_RECORD EXTRACTS:_

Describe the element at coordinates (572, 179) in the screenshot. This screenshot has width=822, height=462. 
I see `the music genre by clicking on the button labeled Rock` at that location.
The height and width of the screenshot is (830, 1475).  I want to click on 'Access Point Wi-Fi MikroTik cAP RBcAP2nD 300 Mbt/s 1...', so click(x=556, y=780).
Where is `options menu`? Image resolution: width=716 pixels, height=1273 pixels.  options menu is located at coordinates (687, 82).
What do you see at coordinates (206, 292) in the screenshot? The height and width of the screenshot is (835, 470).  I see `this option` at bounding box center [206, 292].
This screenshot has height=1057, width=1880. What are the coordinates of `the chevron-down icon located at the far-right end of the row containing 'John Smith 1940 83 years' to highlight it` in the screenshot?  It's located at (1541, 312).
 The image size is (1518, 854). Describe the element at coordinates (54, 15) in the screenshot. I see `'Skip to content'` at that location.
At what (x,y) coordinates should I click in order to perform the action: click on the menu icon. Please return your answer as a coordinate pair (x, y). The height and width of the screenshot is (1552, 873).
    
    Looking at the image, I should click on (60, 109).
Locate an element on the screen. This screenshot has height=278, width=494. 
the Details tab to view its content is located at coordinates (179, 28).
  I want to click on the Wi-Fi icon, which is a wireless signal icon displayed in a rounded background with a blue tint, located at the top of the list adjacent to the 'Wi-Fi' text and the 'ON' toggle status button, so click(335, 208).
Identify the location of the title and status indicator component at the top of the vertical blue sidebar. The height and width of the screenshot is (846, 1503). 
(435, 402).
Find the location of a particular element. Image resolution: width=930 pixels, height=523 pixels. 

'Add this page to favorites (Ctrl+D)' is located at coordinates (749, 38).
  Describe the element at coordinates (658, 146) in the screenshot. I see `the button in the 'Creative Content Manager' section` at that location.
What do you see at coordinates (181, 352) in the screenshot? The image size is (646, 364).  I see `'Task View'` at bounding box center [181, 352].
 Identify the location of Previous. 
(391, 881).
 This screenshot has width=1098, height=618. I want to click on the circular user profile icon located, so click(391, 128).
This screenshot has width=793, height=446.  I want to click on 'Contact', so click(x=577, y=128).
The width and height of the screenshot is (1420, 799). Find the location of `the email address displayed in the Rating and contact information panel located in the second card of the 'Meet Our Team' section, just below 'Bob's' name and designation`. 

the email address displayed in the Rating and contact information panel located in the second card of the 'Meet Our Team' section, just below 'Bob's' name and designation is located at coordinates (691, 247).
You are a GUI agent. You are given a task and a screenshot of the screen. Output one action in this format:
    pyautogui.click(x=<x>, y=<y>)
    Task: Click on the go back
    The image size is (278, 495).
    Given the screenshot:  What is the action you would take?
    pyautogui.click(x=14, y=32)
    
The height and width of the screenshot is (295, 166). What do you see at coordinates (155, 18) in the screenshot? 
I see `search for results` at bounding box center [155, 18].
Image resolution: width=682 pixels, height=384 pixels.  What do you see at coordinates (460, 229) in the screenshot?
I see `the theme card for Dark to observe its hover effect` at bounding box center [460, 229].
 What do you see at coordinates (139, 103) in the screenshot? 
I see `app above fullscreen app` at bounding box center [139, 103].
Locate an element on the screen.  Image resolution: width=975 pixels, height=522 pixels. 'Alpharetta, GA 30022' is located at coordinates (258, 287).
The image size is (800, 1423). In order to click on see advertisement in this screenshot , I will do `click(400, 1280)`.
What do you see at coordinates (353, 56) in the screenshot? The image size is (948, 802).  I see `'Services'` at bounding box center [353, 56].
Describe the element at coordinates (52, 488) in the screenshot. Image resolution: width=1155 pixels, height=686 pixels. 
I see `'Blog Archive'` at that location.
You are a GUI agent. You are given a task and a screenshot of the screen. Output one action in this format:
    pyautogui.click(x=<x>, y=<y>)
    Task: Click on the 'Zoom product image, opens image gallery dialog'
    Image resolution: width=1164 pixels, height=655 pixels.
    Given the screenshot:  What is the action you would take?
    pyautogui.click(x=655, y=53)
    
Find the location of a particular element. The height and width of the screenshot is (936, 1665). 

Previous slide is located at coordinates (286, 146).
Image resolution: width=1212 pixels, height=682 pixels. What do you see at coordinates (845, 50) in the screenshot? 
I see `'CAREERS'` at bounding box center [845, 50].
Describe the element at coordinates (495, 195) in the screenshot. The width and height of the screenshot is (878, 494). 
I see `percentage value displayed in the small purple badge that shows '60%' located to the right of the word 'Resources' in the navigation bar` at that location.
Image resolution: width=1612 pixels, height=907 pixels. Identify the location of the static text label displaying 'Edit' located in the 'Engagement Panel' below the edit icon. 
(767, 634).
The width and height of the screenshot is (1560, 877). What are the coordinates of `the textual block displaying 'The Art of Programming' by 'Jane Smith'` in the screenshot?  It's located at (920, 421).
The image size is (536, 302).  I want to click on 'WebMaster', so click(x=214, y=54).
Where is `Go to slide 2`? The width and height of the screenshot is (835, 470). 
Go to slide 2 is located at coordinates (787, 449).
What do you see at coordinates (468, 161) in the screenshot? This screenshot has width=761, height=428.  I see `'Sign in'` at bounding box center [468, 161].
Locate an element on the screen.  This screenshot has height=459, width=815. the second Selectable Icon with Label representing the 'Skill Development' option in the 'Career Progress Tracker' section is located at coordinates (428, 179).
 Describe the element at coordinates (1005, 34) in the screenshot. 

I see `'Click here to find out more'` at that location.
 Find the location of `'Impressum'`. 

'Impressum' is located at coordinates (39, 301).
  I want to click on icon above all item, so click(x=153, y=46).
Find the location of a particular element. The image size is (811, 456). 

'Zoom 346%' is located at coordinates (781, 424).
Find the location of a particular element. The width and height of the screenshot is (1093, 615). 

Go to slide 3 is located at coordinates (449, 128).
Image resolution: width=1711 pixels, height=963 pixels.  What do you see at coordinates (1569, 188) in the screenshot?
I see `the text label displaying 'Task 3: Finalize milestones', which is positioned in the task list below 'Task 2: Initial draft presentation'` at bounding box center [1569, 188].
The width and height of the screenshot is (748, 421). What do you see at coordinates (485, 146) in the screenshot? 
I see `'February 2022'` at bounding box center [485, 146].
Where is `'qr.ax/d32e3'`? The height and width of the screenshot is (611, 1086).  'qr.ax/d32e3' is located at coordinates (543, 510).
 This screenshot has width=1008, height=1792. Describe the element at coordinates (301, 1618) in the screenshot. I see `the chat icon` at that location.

_TASK:_ Pick out every line of the material above that contains the string "second". Treat uppercase and lowercase as different.

_PROBLEM SOLUTION:_
The width and height of the screenshot is (1420, 799). Find the location of `the email address displayed in the Rating and contact information panel located in the second card of the 'Meet Our Team' section, just below 'Bob's' name and designation`. 
the email address displayed in the Rating and contact information panel located in the second card of the 'Meet Our Team' section, just below 'Bob's' name and designation is located at coordinates (691, 247).
Locate an element on the screen.  This screenshot has height=459, width=815. the second Selectable Icon with Label representing the 'Skill Development' option in the 'Career Progress Tracker' section is located at coordinates (428, 179).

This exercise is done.